Source: ZHUAN ZHI
This article is approximately 6000 words long and suggests a reading time of 12 minutes.
This article provides a comprehensive overview of collaboration in multi-agent systems and proposes a scalable framework to guide future research.
With the latest advancements in large language models (LLMs), Agentic Artificial Intelligence (Agentic AI) has made significant progress in real-world applications, moving towards agents based on multiple large language models that achieve perception, learning, reasoning, and collaborative actions. These multi-agent systems (MASs) based on large language models enable a group of agents to collaborate on complex tasks and achieve collective action on a large scale, shifting from isolated models to a collaboration-centric approach.
This article provides a comprehensive overview of collaboration in multi-agent systems and proposes a scalable framework to guide future research. Our framework characterizes collaboration mechanisms based on key dimensions: participants (the involved agents), types (e.g., cooperation, competition, or co-opetition), structures (e.g., peer-to-peer, centralized, or distributed), strategies (e.g., role-based or model-based), and coordination protocols. By reviewing existing methods, our findings lay the foundation for revealing and advancing the development of more intelligent and collaborative solutions for large language model-based multi-agent systems, especially in complex real-world applications.
Furthermore, this article explores various applications of multi-agent systems across different fields, including 5G/6G networks, Industry 5.0, question-answering systems, and socio-cultural environments, demonstrating their broad applications and far-reaching impacts.

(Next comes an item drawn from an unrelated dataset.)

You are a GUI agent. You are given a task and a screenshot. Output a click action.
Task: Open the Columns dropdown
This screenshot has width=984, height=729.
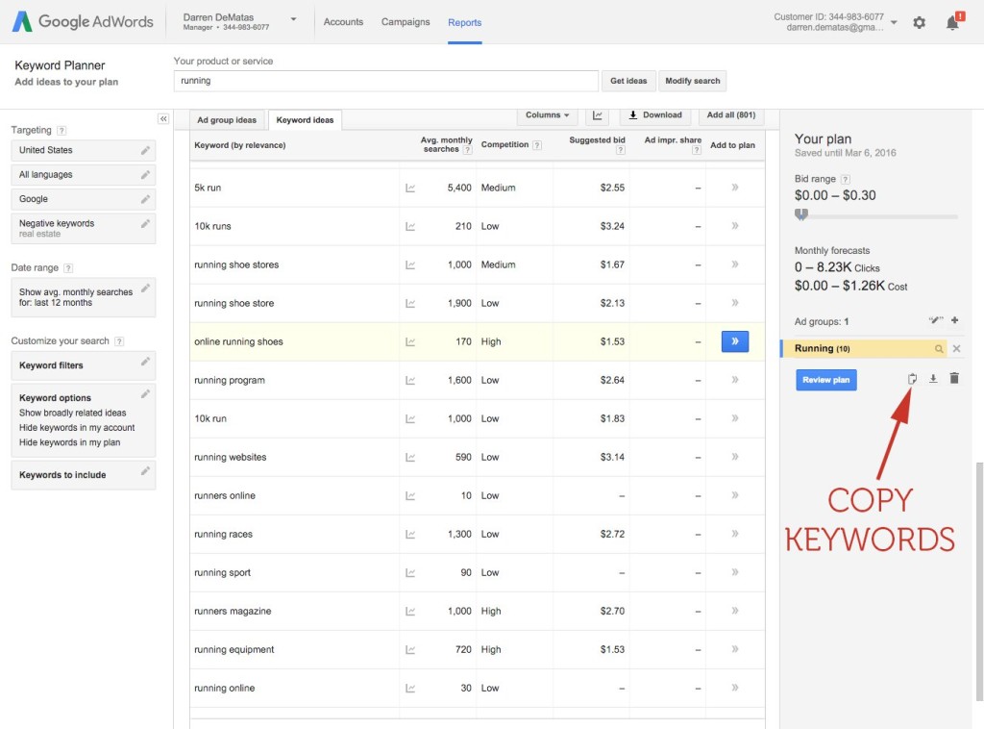[548, 115]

Finally, we summarize key lessons learned, analyze open challenges faced by multi-agent systems, and point out potential research directions towards artificial collective intelligence.
CCS Concepts:
-
General and Reference → Surveys and Overviews;
-
Computing Methodologies → Multi-Agent Systems; Natural Language Generation; Neural Networks.
Additional Keywords:Artificial Intelligence, Large Language Models, Multi-Agent Collaboration
1 Introduction
1.1 Motivation
The latest advancements in large language models (LLMs) have revolutionized artificial intelligence (AI), enabling it to perform complex tasks such as creative writing, reasoning, and decision-making at a human level [156]. While these models exhibit significant capabilities when used in isolation, they still face inherent limitations, such as the hallucination problem [57], autoregressive characteristics (e.g., inability to perform deep reasoning [49]), and scaling laws [55, 69]. To address these challenges, Agentic AI leverages LLMs as brains or coordinators, integrating them with external tools and tasks (such as planning), allowing LLM-based agents to take actions, solve complex problems, and interact with the external environment.
Moreover, researchers are increasingly exploring horizontal scaling—utilizing multiple LLM-based agents to achieve collective intelligence. This approach aligns with the research directions of multi-agent systems (MASs) and collaborative AI, which focus on enabling a group of agents to coordinate, share knowledge, and solve problems together. The convergence of these fields has given rise to LLM-based multi-agent systems, leveraging the collective intelligence of multiple LLMs to tackle complex multi-step challenges [118]. The inspiration for MASs comes not only from technological advancements but also from human collective intelligence (e.g., social mind [87], theory of mind [45]). Human societies excel at achieving shared goals through teamwork and specialization, which can be reflected in tasks ranging from everyday operations to scientific discoveries. Similarly, MASs aim to simulate these principles, enabling AI agents to collaborate effectively by combining their respective strengths and perspectives.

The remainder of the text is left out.